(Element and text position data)

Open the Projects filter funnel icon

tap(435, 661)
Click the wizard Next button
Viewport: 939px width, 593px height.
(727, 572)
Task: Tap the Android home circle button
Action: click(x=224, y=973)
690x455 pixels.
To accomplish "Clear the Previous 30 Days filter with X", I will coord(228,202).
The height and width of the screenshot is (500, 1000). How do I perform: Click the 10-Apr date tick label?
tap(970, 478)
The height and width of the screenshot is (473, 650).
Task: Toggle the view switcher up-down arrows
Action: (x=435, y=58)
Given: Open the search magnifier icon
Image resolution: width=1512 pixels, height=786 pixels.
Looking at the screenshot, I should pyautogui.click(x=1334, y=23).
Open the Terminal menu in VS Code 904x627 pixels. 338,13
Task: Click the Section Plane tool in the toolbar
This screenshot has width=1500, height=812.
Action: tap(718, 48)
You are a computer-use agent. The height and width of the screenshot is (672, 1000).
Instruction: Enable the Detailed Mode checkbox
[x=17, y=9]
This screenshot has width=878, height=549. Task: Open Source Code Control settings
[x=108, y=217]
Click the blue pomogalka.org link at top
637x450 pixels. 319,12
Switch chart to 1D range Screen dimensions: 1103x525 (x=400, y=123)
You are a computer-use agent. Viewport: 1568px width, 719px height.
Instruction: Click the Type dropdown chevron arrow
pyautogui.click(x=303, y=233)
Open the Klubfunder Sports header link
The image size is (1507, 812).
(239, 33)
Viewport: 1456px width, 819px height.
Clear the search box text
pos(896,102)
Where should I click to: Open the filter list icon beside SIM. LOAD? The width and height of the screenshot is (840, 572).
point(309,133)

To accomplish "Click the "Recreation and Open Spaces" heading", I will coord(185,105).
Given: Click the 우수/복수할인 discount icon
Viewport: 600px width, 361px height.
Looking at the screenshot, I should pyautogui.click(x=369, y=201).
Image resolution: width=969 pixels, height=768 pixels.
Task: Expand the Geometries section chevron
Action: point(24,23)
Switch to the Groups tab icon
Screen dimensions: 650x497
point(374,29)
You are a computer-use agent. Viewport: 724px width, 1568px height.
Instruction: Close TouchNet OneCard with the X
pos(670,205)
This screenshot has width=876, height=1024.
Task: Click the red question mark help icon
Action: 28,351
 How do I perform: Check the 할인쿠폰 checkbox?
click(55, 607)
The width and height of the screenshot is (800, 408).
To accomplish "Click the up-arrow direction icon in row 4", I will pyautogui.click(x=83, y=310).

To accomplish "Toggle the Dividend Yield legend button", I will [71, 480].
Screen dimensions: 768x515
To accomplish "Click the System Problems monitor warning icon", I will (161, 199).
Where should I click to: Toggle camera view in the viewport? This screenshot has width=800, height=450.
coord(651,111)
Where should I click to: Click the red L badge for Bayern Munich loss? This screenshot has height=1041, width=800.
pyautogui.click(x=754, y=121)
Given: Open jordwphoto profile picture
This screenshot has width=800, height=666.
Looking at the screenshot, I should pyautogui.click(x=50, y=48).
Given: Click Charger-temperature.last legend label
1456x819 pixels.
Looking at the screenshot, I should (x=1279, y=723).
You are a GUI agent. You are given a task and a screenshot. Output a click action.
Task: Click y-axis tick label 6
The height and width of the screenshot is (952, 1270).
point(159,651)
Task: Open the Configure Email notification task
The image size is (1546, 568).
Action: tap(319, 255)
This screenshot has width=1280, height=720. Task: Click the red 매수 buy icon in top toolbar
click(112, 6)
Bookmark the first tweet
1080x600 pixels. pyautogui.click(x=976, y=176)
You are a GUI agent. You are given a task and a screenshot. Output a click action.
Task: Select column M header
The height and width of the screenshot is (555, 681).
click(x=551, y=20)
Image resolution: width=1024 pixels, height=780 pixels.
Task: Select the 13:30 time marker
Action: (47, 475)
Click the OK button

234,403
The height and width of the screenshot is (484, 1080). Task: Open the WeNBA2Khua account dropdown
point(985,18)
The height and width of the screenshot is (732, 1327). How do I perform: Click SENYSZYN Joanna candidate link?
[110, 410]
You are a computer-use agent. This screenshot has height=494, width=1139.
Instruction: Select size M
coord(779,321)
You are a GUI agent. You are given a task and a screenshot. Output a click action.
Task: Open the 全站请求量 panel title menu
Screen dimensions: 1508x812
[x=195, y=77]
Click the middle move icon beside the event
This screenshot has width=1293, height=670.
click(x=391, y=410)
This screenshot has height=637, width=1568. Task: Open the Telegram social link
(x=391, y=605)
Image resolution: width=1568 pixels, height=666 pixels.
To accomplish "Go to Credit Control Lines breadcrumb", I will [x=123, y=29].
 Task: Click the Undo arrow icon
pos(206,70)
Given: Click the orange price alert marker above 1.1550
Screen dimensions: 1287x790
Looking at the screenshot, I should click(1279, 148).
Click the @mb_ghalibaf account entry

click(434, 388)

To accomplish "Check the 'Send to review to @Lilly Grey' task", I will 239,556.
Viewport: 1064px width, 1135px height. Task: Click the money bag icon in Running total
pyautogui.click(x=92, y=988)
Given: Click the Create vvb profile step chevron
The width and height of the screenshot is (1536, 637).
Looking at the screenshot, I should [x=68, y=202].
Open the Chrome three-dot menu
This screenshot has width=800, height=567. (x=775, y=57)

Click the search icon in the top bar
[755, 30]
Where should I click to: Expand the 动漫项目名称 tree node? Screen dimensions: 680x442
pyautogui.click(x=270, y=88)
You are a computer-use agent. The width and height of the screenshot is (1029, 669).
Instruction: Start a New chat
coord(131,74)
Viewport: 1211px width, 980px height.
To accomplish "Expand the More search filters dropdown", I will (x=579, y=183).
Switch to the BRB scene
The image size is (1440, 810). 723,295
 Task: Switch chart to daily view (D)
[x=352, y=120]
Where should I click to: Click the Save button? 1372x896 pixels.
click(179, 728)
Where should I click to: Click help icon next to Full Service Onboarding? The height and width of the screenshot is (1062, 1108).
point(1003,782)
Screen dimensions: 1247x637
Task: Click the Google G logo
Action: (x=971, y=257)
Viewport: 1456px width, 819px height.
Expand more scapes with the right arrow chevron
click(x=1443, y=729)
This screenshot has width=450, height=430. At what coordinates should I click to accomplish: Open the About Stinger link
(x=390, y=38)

- **THE REQUEST**:
Extract each line of the records above that contains the string "checkbox", treating uppercase and lowercase letters as distinct.

- **WRITTEN REPLY**:
Instruction: Enable the Detailed Mode checkbox
 How do I perform: Check the 할인쿠폰 checkbox?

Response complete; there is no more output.